ああ、私ここに居てもいいんだ。マスターに必要とされているんだ。
ついでに、あの女はマスターのカノジョとかじゃないんだ。よかった、本当によかった。
「はい」
色々な感情がないまぜになりながらも、元気よく頷いた。今日もがんばろう。
なんて決意したのも束の間、
「遅くなりましたー」
まったく悪気なさそうに言いながら、はいってきたのは英輔さんだった。右手にコンビニの袋を握っている。あの中、きっとスィーツまみれなんだろうな。
それにしても、あれ? 英輔さん、今日はお休みじゃなかったっけ?
「あー、悪い、英輔」
「全然。暇だし」
言いながら英輔さんは、エプロンをつける。英輔さんには特に決まった制服はなく、エプロンだけが支給されている。そのエプロンも、大体レジの脇に放置されている。
って、あれ、英輔さんが働くの? 今日はマスターと二人だと思って、わくわくしていたところ、あったのに。
思って見ていると、
「ごめん、理恵ちゃん。そういうわけで、俺今日ちょっと出てくるから、英輔と二人でお願いできる?」
マスターが申し訳なさそうな顔をしてそう言った。
ああ、そういうことか。揉めているって、言っているもんな。
「はい、わかりました」
いつも頼りないマスターが、珍しくがんばっているのだから、私もできるだけサポートしなくっちゃ。安心させるように微笑むと、頷く。
「いつもマスターがいても一人で働いているようなものですから、英輔さんがいるだけマシですね。任せてください」
ついでに、いつもみたいに、ちょっと悪戯っぽく言葉を続けた。ちょっとした意地悪。
「はは、言うと思った」
マスターが苦笑いする。
いつものやりとりに、安心する。大丈夫、いつもと何にも変わらない。
軽く笑いながらマスターを送り出そうとしたら、
「友哉、まだぁ?」
ドアが開いて、さっきの女性が顔をだした。
……待って、あの女と一緒なの?
「三恵子、ちょっと待って」
「はやくしてよね」
軽く唇を尖らせてそういうと、ドアが再び閉まる。
マスター、あの人のこと、下の名前で呼び捨てなんだ? 下の名前で呼び捨てし合う仲なんだ?
「じゃあ、二人とも悪い。ごめん。なんかあったら連絡して」
マスターは早口でそう言うと、黒いサロンをレジ脇の棚に放って、店を出て行った。
「いってらー」
英輔さんが、つまらなさそうに言いながら、軽く右手を振る。
そして、私の方を見ると、
「……ひっどい顔してますが、お仕事ですけど、平気ですかー?」
揶揄するような口調で尋ねてくる。
「大丈夫です!」
きっと睨みつけながら言葉を返すと、
「私、今日フロアやるんで。英輔さん、キッチンやってくださいね」
フロアとキッチンを隔てる入り口でぼーっと立っている英輔さんを押しのけてフロアにでる。

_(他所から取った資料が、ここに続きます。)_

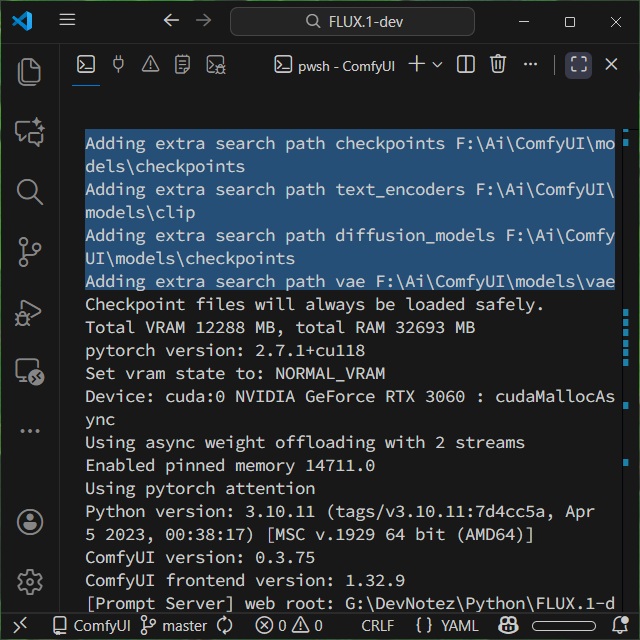Expand additional views ellipsis in activity bar

(30, 431)
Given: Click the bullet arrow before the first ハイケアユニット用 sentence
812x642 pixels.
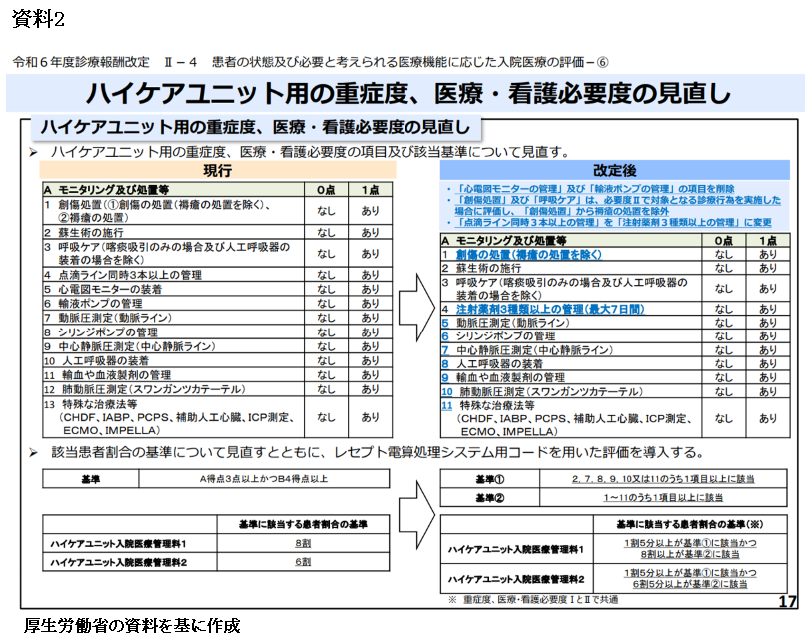Looking at the screenshot, I should (32, 152).
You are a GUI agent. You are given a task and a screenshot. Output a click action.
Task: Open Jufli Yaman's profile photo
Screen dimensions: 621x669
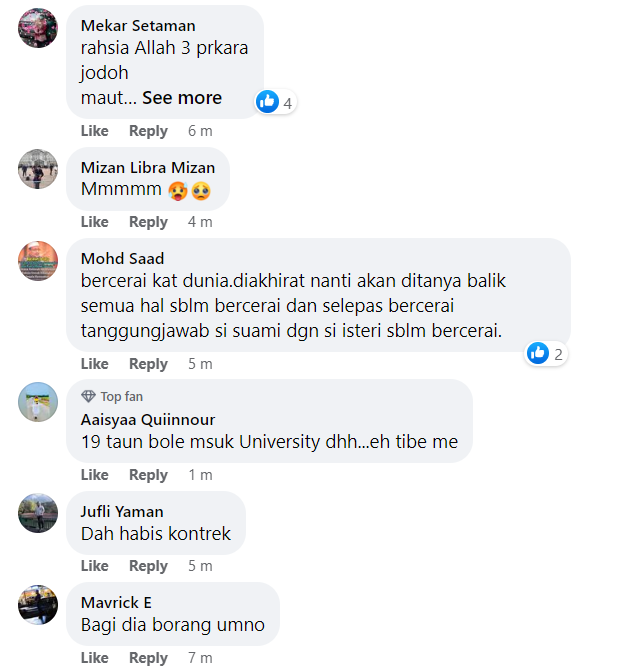click(x=38, y=513)
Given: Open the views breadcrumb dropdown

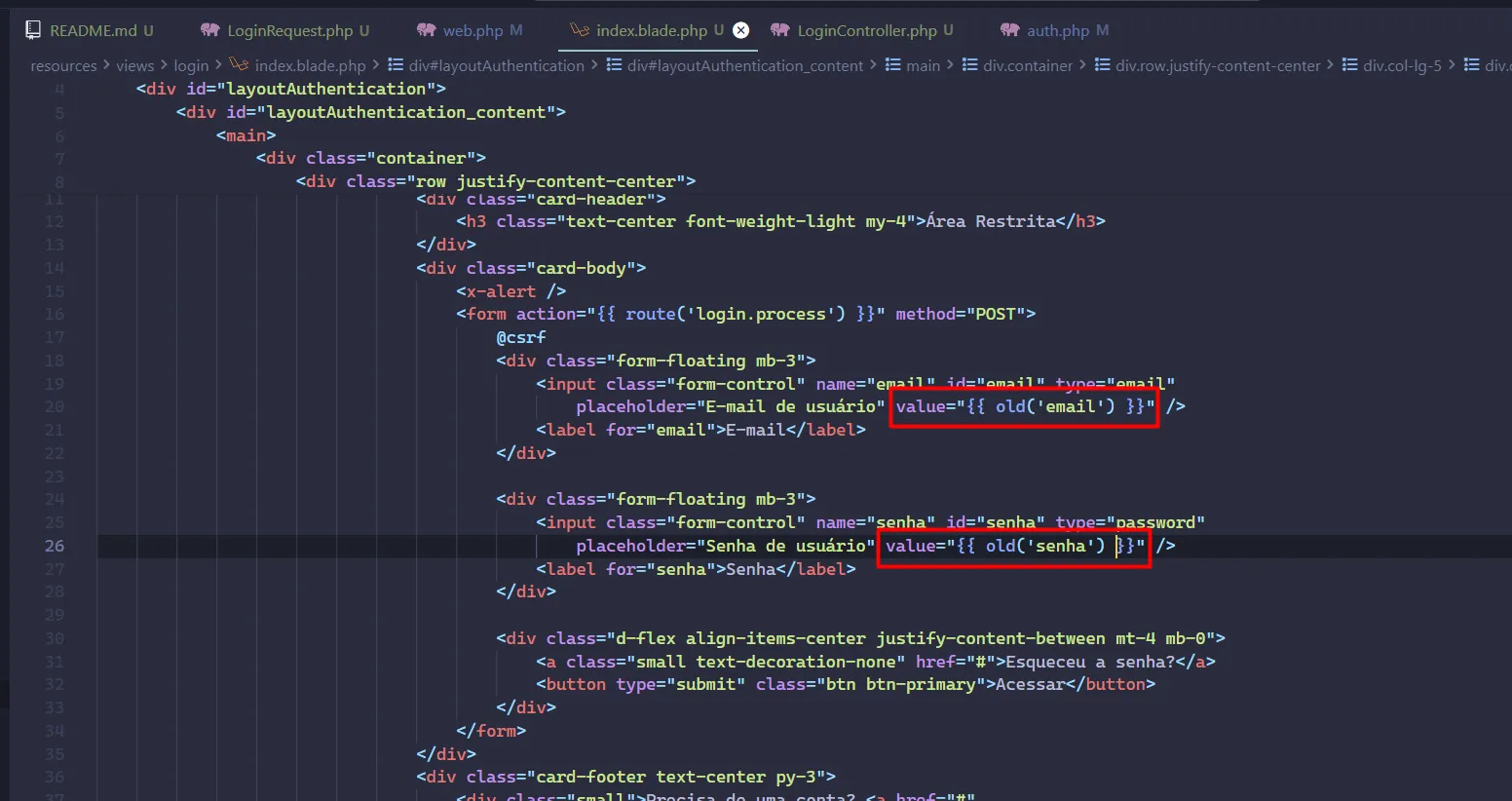Looking at the screenshot, I should click(x=134, y=65).
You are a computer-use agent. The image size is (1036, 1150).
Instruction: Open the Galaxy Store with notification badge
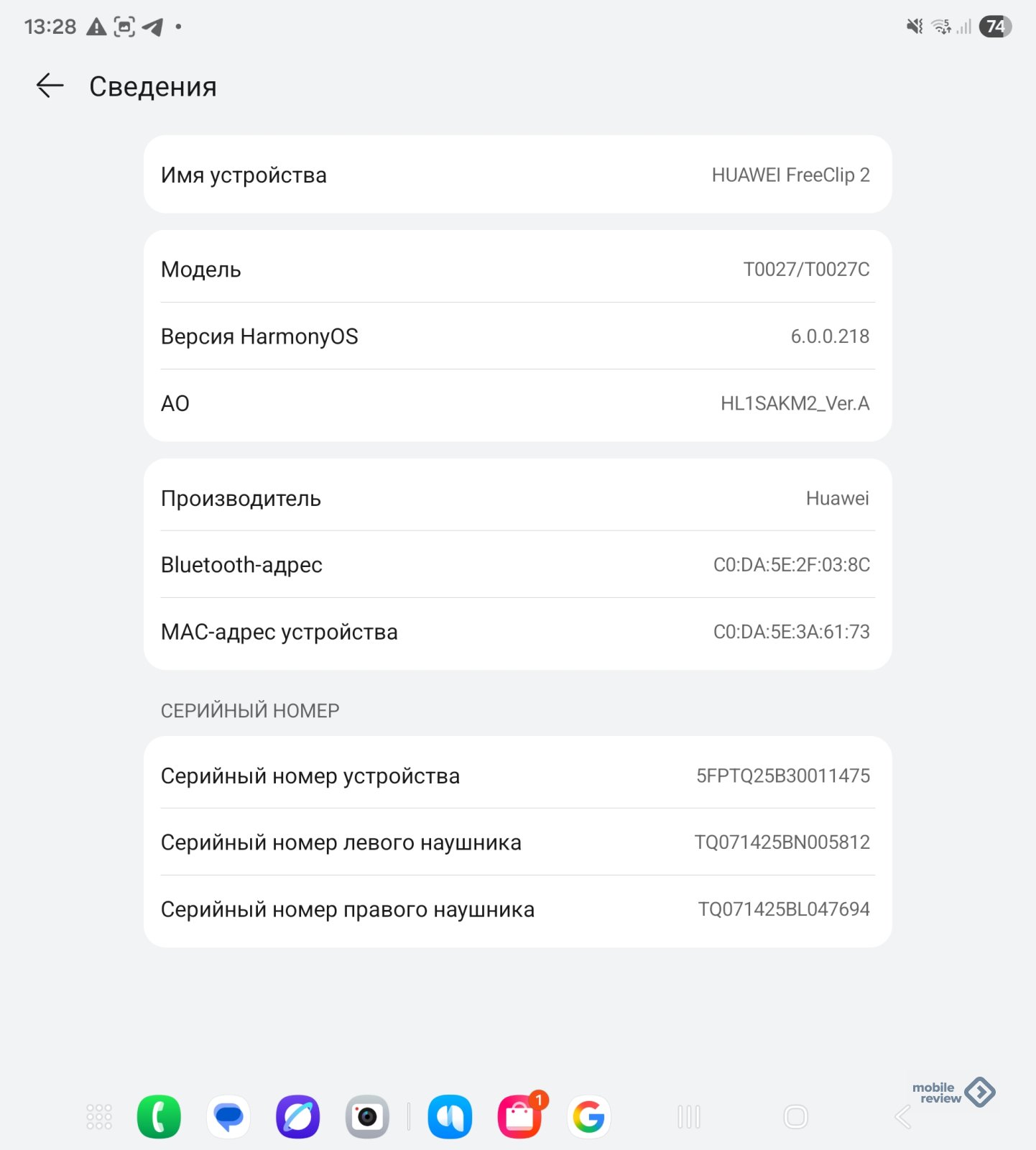pyautogui.click(x=519, y=1117)
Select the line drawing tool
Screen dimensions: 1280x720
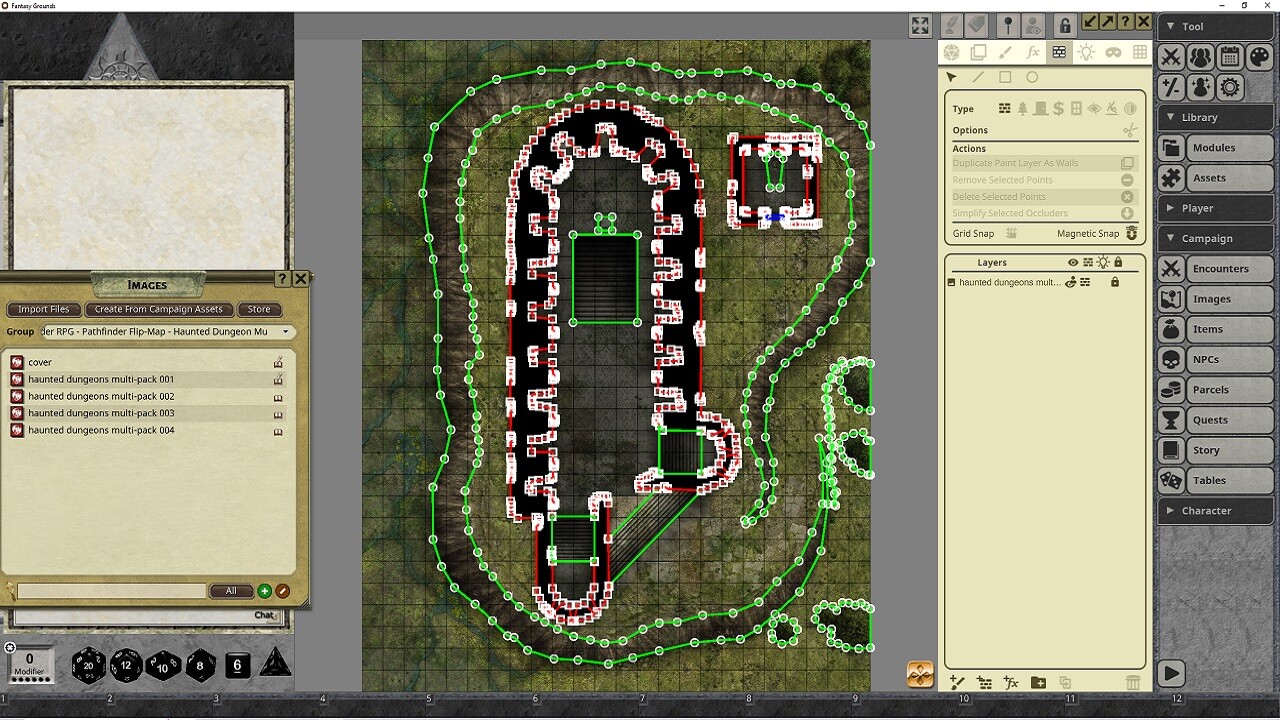tap(978, 77)

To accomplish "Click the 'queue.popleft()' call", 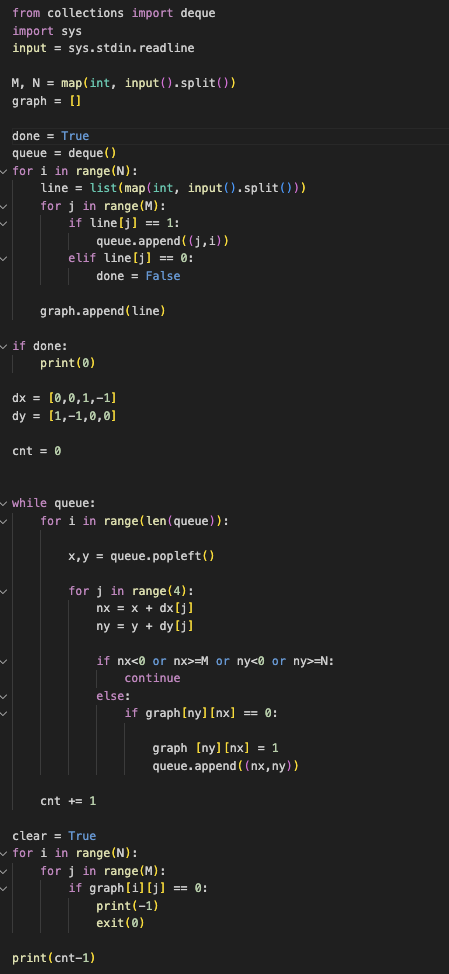I will (x=162, y=556).

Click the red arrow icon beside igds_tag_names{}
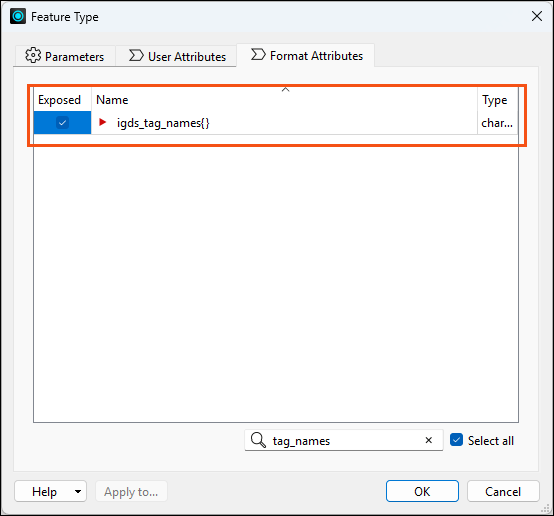coord(102,122)
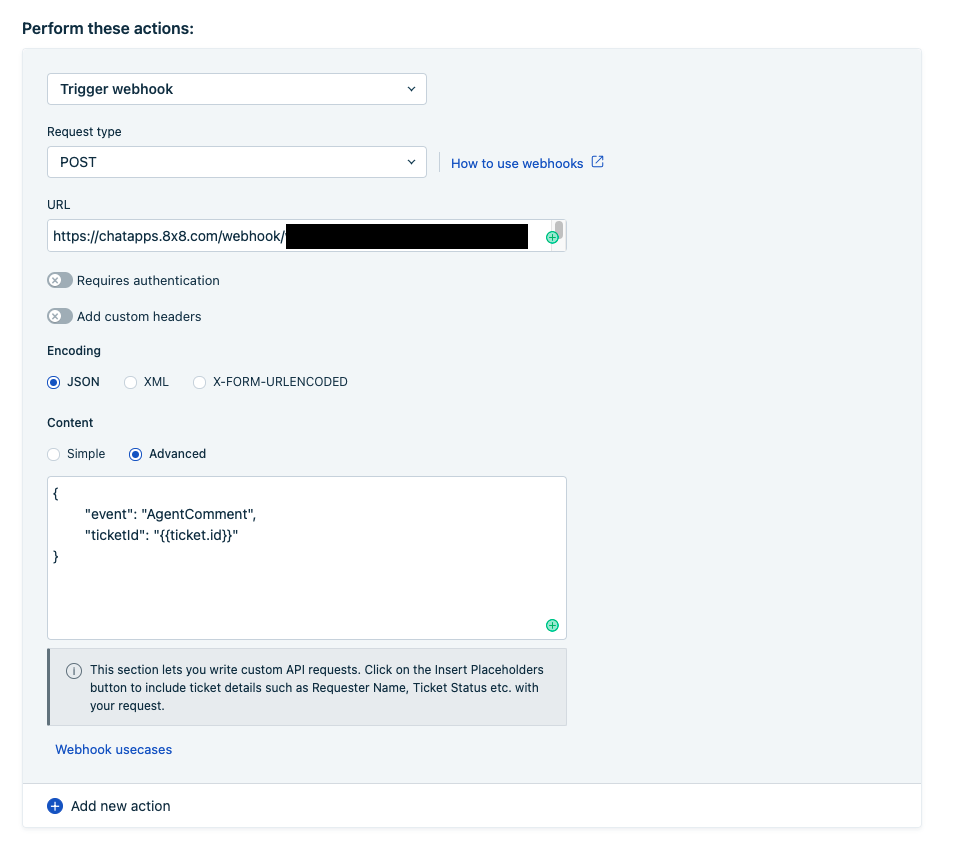The width and height of the screenshot is (955, 853).
Task: Choose X-FORM-URLENCODED encoding
Action: click(199, 382)
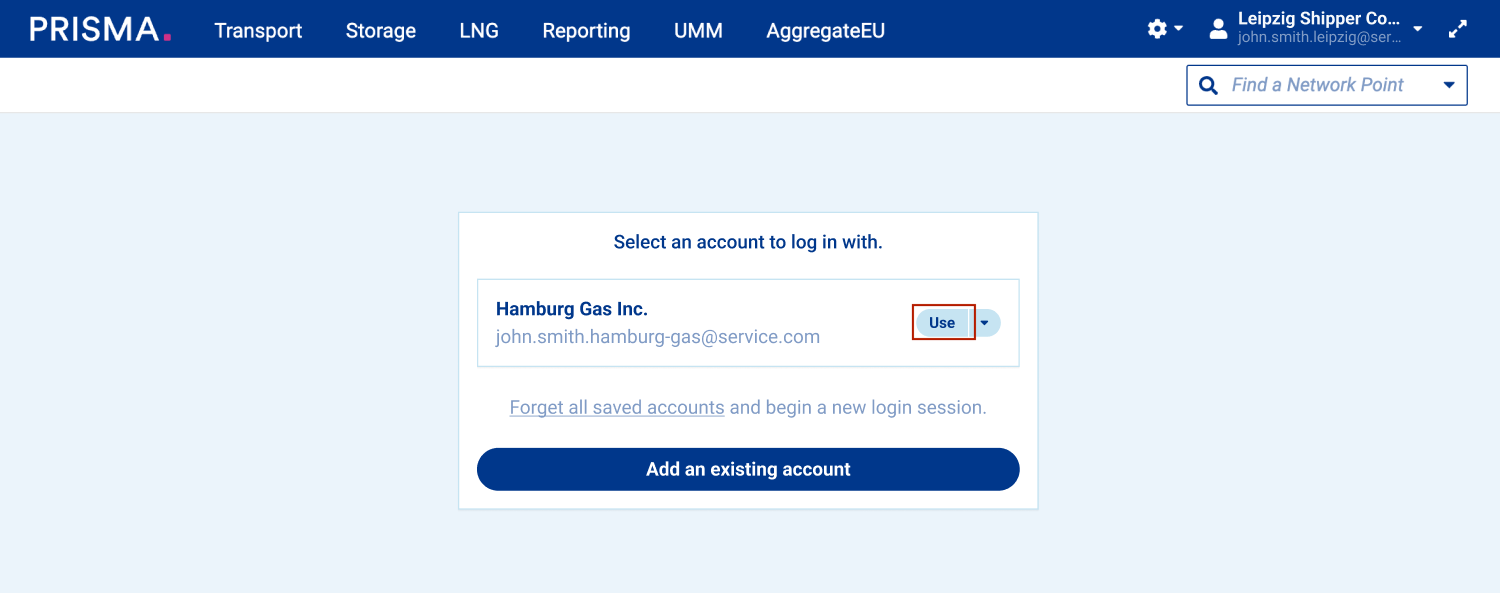This screenshot has height=593, width=1500.
Task: Toggle fullscreen with the expand arrows icon
Action: click(1458, 29)
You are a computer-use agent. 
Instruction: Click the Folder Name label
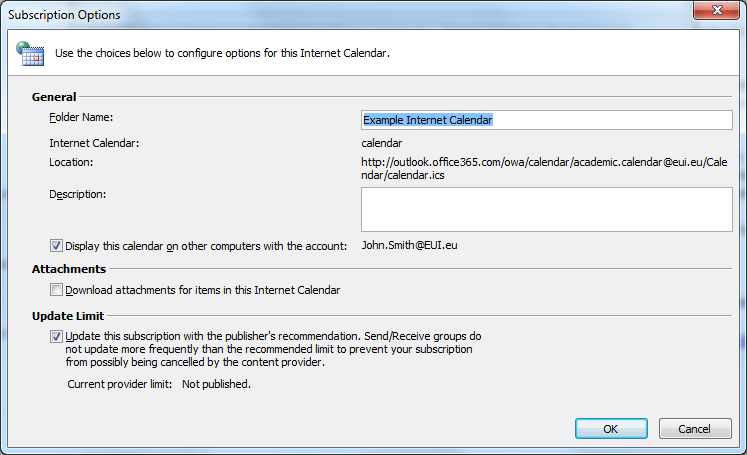pos(82,118)
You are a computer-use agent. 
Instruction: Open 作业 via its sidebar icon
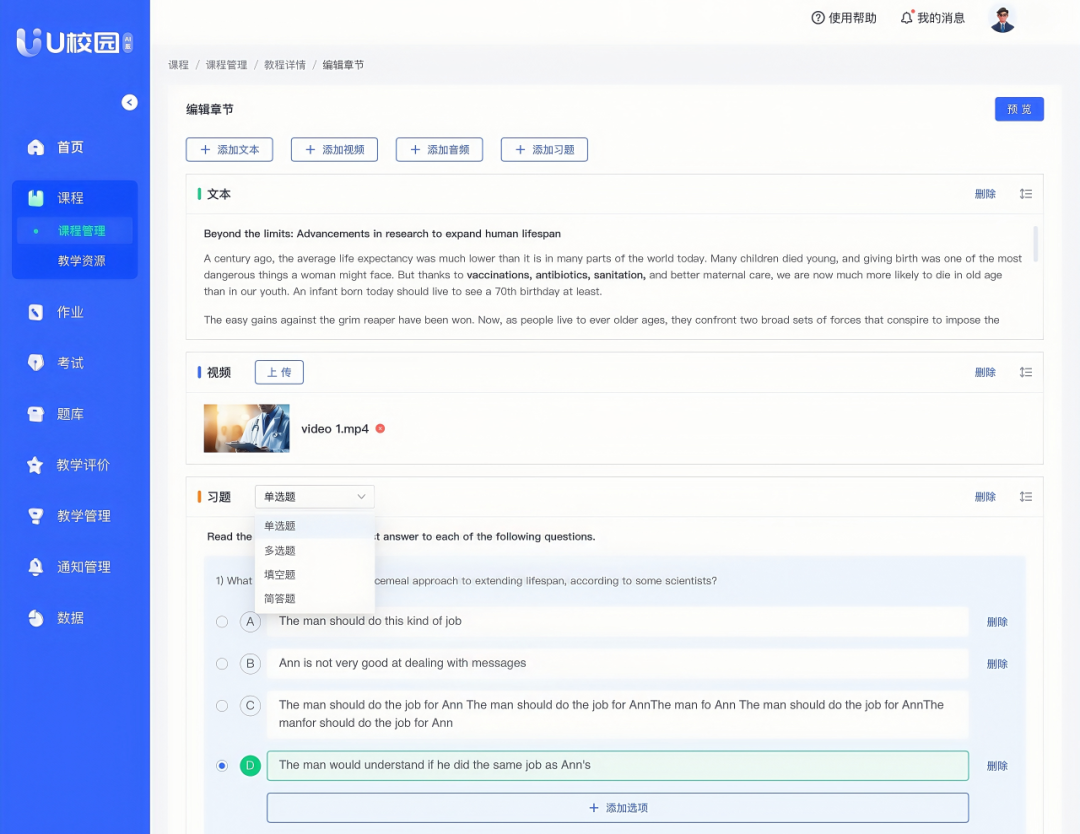(36, 312)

一人でキッチンにいるときっと余計なことを考えてしまう。だったらフロアでお客様と話をしていた方がよっぽどいい。
「えー、俺まだ、キッチンの仕事全部覚えてないんだけど」
「がんばってください。いつかは覚えなくっちゃいけないんですから。何事も練習練習!」
泣き言いう英輔さんを、わからなかったら訊いてください、と続けてキッチンに押し込んだ。
胸元に手を伸ばすと、
「ピラマ、パペポ、マタカフシャー」
小さな声で呟く。
すこぅしだけ、気持ちが落ち着く。
ドアが開く音。
「いらっしゃいませ」
間髪入れず、とびっきりの笑顔を作ると、お客様をお迎えした。